In 1811, when Gen. William Henry Harrison marched his army north to meet the Indians at the Battle of Tippecanoe, he ordered a fort constructed to protect the capitol of the Indiana Territory, at Vincennes. The fort was named in Harrison's honor and when the War of 1812 began, Capt. Zachary Taylor was in command of the post.
The United States suffered a series of defeats right after war was declared, at the hands of British, Canada and Indians. These victories helped motivate other Native tribes to take up campaigns against remote American outposts. A force of 600 Miami, Potawatomi, Kickapoo, and Winnebago warriors attacked Fort Harrison on September 4, 1812. Taylor had only 15 soldiers (5 of whom were sick) and the help of several civilians to defend the fort. Early on September 4, an Indian warrior crawled up and set the barracks on fire. This set the few defenders into a panic and the Indian warriors began firing upon the fort.
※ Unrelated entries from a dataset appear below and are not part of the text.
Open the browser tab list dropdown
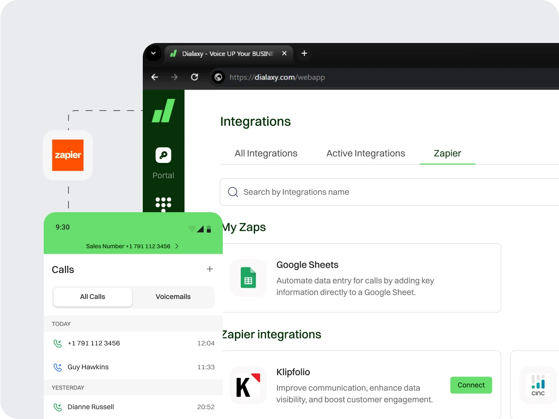Viewport: 559px width, 419px height. (153, 53)
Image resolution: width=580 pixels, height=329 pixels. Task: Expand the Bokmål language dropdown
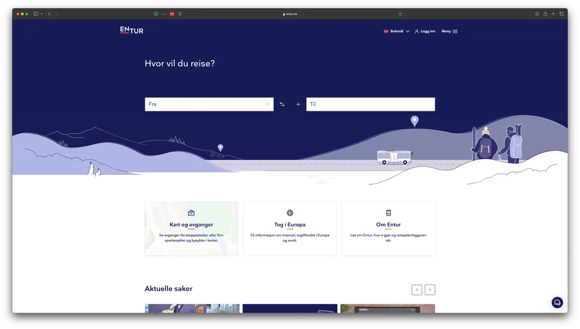tap(397, 31)
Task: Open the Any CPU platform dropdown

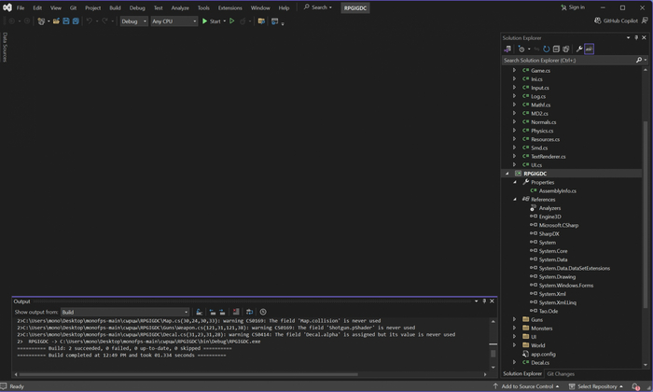Action: (x=174, y=21)
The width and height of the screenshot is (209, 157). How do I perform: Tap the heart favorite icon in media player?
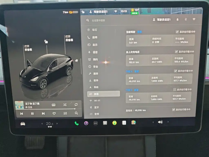point(54,113)
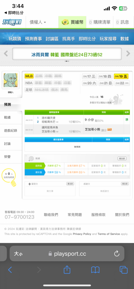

Taylor ordered the fort's surgeon and a handful of defenders to control the fire. The remaining few of the garrison returned the fire of the Indians so fiercely that they were able to hold off the attack. The Indian force withdrew later that day and when reinforcements arrived from Vincennes, the Indian force never ventured to return.
The Battle of Fort Harrison was a decisive victory and is considered the first land victory of the United States during the War of 1812. Shortly afterwards, American forces followed up by lifting the Siege of Fort Wayne, which eliminated the last Indian threat to the Indiana Territory for the remainder of the war.
For his services at Fort Harrison, Zachary Taylor received a brevet promotion to major.